Gabrielle Duchaine-Baillargeon - Trente ans après l’adoption du projet de loi 101, le français est toujours menacé au Québec. De nombreux spécialistes interrogés par Le Journal de Montréal estiment même que la Charte québécoise de la langue française est un échec sur plusieurs plans.
Une tendance inquiétante
# Si la tendance se maintient, d'ici 2021, les francophones auront perdu du terrain au Québec. Les francophones (ceux dont la langue d’usage est le français) formeront 49,7% de la population sur l’île de Montréal.
# Les francophones constituaient 52% de la population montréalaise en 1996.
# Au Québec, les francophones représenteront 81% de la population en 2021, par rapport à 83% en 2001.
# Les anglophones verront aussi leur population diminuer. De 26% de la population montréalaise en 1996, ils seront 21,6% en 2021. Au Québec, la proportion d’anglophones, pour la même période, aura passé de 10,8% à 9,6%.
# Les allophones représenteront, en 2021, 29% de la population montréalaise et 9,5% de la population québécoise.
«La loi ne fait tout simplement pas le poids contre la puissance de l’anglais», dit le sociologue de l’Université de Montréal Guy Rocher, une autorité en la matière.
La Charte québécoise de la langue française, mieux connue sous le nom de «loi 101», a été adoptée il y a 30 ans, le 26 août 1977, par le gouvernement Lévesque.
Elle fête ce week-end son trentième anniversaire en pleine controverse, après un jugement de la Cour d’appel invalidant la loi 104, qui limite l’accès à l’école anglaise. Un jugement écrit en anglais.
Mise au point par Camille Laurin, la loi 101 visait à faire du français la langue de l’État et de la loi ainsi que la langue habituelle de travail, d’enseignement, des communications, du commerce et des affaires.
Un échec
Mais selon plusieurs experts, le français, qui avait gagné du terrain au Québec après 1977, est dans un état précaire depuis environ 15 ans.
«L’attrait de l’anglais demeure très fort», estime le mathématicien et spécialiste de la situation linguistique au Québec Charles Castonguay.
«Et la loi 101 est trop faible pour que le français attire sa juste part d’allophones», ajoute Guy Rocher.
Les démographes, mathématiciens, militants, historiens et sociologues interrogés par le Journal sont formels: la loi 101 est un échec à plusieurs égards.

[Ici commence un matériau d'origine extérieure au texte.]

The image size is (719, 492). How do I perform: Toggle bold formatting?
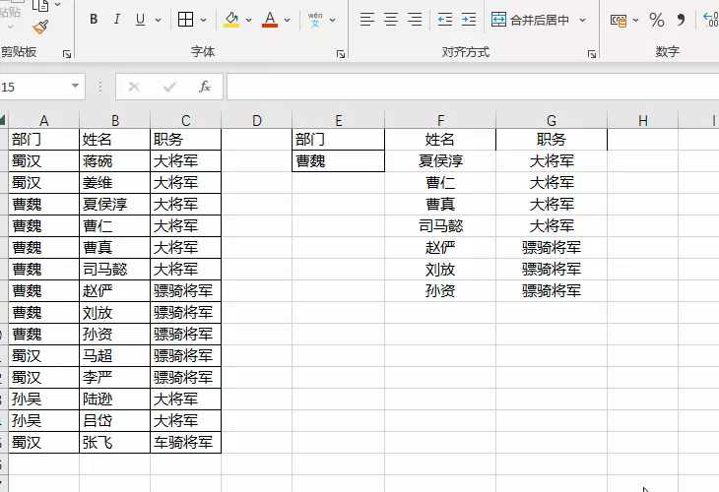94,20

D’abord, des centaines de milliers de Québécois travaillent toujours en anglais, surtout dans les régions de Montréal et de l’Outaouais, selon Statistique Canada Puis, le français n’est toujours pas la langue commune partout dans la province.
«Les anglophones parlent anglais entre eux et quand ils sont avec des allophones, explique Guy Rocher. Ces derniers conservent souvent leur langue. Même les francophones ont tendance à parler anglais avec les immigrants.»
Les spécialistes estiment toutefois que l’enseignement obligatoire en français est un grand succès.
L’anglais mène
En 2001, plus d’allophones ont choisi d’adopter l’anglais que le français au Québec, selon les calculs de Charles Castonguay.
«On pensait que les allophones apprendraient le français et en perpétueraient l’usage, mais ce n’est pas le cas», dit Guy Rocher.
«Un changement de langue prend du temps. De plus, la sous-fécondité des francophones et la forte immigration diminuent le pourcentage de francophones dans la population», ajoute le démographe Marc Termote.
Les dernières prévisions, qui datent de 1999 – les plus récentes n’ayant pas été publiées –, confirment la tendance. Les travaux du démographe Marc Termote, chercheur à l’institut INRS-urbanisation, suggèrent en effet qu’il y aura 81 % de francophones au Québec en 2021, comparativement à 83 % aujourd’hui.
Les francophones seront minoritaires sur l’île de Montréal, où ils ne formeront plus que 49 % de la population.